### Exercício 1
Passe para o inglês esta frase do texto sobre Donizete Galvão: "Aos 18 anos, perde o pai que morre aos 49 anos".
### Exercício 2
Retome o texto sobre Donizete Galvão logo depois da última frase apresentada.

### Texto
--- --- ---
Donizete Galvão nasceu em Borda da Mata, pequena cidade do Sul de Minas, em 24 de agosto de 1955. Filho de Sílvio Abel de Souza e Maria Aparecida de Souza. Os pais eram modestos sitiantes e a família não tinha qualquer envolvimento com atividades artísticas ou literárias. Nem mesmo uma Biblioteca Pública havia naquela época na cidade. A avó, Ana Marques Moreira (Anita), fluminense vinda da cidade de Conservatória, foi a figura mais marcante de sua infância. Aos 18 anos, perde o pai que morre aos 49 anos. Esta ausência marca definitivamente sua vida e sua poética.

Seu primeiro contato com a poesia foi a leitura do poema Infância de Carlos Drummond de Andrade no segundo ano primário. Mais tarde descobriu a poesia de Fernando Pessoa, Manuel Bandeira, João Cabral de Melo Neto. Admira desde então a poesia de Dante Milano e do poeta mineiro Emílio Moura.

Fez o curso primário, ginasial e de segundo grau no Colégio Nossa Sra. do Carmo dirigido por irmãs dominicanas. Estudou administração de empresas em Santa Rita do Sapucaí, também no Sul de Minas. Enquanto estudava, exercia a atividade de professor. Em 1979, muda-se para São Paulo e cursa a Faculdade de Jornalismo Cásper Líbero. Começa a trabalhar como redator de publicidade na Editora Abril.

Nessa época, participa da antologia Veia Poética, editada por Wladir Nader, com os poetas que estavam começando nos anos 80. Publica também em antologias do Grupo Poeco da Universidade Mackenzie e no Suplemento Literário do Minas Gerais. Traduzidos por Paulo Octaviano Terra poemas seus saem também no Mariel, em Miami, um tablóide editado por escritores cubanos como Reynaldo Arenas e Juan Abreu.

Em 1988, publica Azul navalha ( T.A. Queiroz, Editor). Graças ao empenho de críticos como Leo Gilson Ribeiro e Nelly Novais Coelho é premiado pela APCA - Associação Paulista de Críticos de Arte - com revelação de autor. O mesmo livro é também indicado para o Prêmio Jabuti em 89.

Em 1991, publica As faces do rio ( Água Viva edições) que tem prefácio do poeta, crítico e tradutor Paulo Octaviano Terra e apresentação do crítico e professor Carlos Felipe Moisés. O livro foi comentado na época pelos críticos Fábio Lucas e Fernando Py.
--- --- ---
### Registros
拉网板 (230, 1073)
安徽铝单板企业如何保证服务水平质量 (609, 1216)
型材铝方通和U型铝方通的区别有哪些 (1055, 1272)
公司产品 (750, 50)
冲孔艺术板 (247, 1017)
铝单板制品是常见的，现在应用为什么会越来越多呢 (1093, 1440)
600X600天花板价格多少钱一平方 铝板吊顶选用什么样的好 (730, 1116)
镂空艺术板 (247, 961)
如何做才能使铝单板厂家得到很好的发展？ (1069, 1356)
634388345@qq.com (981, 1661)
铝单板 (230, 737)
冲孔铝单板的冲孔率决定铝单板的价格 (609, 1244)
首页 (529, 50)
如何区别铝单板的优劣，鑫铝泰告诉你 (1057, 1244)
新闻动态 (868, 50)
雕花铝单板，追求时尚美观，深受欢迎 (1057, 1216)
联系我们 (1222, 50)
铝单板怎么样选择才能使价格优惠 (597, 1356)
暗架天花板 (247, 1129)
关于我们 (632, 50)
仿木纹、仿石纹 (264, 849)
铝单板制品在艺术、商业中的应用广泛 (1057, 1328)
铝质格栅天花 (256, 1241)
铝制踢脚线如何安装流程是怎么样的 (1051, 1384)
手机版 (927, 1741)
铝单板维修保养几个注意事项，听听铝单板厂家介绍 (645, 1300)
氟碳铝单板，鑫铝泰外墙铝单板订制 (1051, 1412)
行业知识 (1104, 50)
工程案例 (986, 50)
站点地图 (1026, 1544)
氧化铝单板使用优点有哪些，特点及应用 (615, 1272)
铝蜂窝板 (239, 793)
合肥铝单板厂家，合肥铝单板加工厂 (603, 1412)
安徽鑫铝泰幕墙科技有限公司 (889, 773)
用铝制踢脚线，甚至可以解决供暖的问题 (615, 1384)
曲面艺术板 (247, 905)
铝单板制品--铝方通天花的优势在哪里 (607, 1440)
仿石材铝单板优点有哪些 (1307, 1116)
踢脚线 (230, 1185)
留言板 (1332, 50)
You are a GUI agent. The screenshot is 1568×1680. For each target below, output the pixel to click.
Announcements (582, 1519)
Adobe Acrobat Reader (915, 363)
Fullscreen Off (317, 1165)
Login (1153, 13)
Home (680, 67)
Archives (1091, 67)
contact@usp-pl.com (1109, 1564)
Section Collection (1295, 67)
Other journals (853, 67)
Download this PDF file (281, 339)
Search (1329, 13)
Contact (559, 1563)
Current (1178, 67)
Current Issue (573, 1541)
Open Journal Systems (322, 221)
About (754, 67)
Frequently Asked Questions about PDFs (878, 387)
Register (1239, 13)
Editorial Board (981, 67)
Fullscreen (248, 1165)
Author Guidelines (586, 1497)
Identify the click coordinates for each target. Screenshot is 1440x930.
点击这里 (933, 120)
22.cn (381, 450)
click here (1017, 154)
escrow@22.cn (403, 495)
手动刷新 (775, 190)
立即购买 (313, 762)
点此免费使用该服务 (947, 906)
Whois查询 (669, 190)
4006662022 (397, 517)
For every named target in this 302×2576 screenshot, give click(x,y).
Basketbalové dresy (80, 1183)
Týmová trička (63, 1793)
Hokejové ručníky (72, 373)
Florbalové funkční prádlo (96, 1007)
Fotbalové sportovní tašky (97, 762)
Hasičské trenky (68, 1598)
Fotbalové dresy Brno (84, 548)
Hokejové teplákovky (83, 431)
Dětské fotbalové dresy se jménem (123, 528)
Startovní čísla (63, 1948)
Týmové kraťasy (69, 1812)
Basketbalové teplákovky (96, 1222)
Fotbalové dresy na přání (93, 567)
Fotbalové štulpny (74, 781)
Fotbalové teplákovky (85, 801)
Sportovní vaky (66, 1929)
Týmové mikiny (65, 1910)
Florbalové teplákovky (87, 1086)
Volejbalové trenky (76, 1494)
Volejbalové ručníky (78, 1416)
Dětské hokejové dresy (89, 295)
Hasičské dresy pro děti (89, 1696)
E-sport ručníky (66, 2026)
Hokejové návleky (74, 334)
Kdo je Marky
--- --- ---
### Resposta esperada 1
At 18, he loses his father, who dies at the age of 49.

### Resposta esperada 2
Do silêncio da pedra (Arte Pau-Brasil), terceiro livro de poesia, é editado em 1996. Foi resenhado por Augusto Massi, na Folha de S. Paulo, Floriano Martins na revista Poesia Sempre, por Miguel Sanches Neto na Gazeta de Londrina e por José Paulo Paes, em O Estado de S. Paulo. A resenha de José Paulo Paes foi incluída no livro Os perigos da poesia (Topbooks) editado em 97. O professor e tradutor Paulo Vizioli fez a apresentação e a artista Renina Katz cede uma de suas litografias para ser usada no livro.

Em 97, lança A carne e o tempo (Nankin Editorial) com apresentação do jornalista Humberto Werneck. Três dos poemas desse livro foram publicados pelo jornalista Elio Gaspari em sua coluna na Folha de S. Paulo, O Globo e outros importantes jornais do país. Este livro esteve entre os indicados para o Prêmio Jabuti 98 da Câmara Brasileira do Livro.

Em 96 e 97, Donizete Galvão participa do Ciclo Poesia iniciativa da Secretaria Municipal da Cultura, coordenada por Claudio Willer e Eunice Arruda, fazendo leituras no Centro Cultural de São Paulo e na Casa de Cultura do Butantã. Lê também seus poemas na Livraria Duas Cidades, tradicional reduto de escritores em São Paulo.

Durante os últimos 10 anos publicou em jornais e suplementos literários como Nicolau, O Galo, Poiésis, Livro Aberto, Babel ( revista de poesia editada na Venezuela), Blanco Móvil (México), Suplemento Literário do Minas Gerais, A Tarde (Salvador) entre outros. Está presente na Nova Antologia da Poesia Brasileira, organizada por Olga Savary. Ainda em 98, saem poemas de sua autoria na Anthologie de la poésie résillienne traduzida por Isabel Meyrelles para o francês, na revista Anto, editada em Portugal e na Antologia da Poesia Mineira do Século XX, organizada por Assis Brasil. Tem inéditos dois livros de poemas infantis: Olha para esse azul e A menina dos olhos e os olhos da menina. Escreveu também uma comédia musical Quero beijar-te as mãos, com referência sentimental ao repertório da dupla Cascatinha e Inhana.

Avesso a participação em grupos, tem procurado uma trajetória independente. Trabalha como publicitário na Editora Abril. É casado com Ana Tereza Marques e tem dois filhos Bruno ( nascido em 84) e Anna Lívia ( nascida em 92).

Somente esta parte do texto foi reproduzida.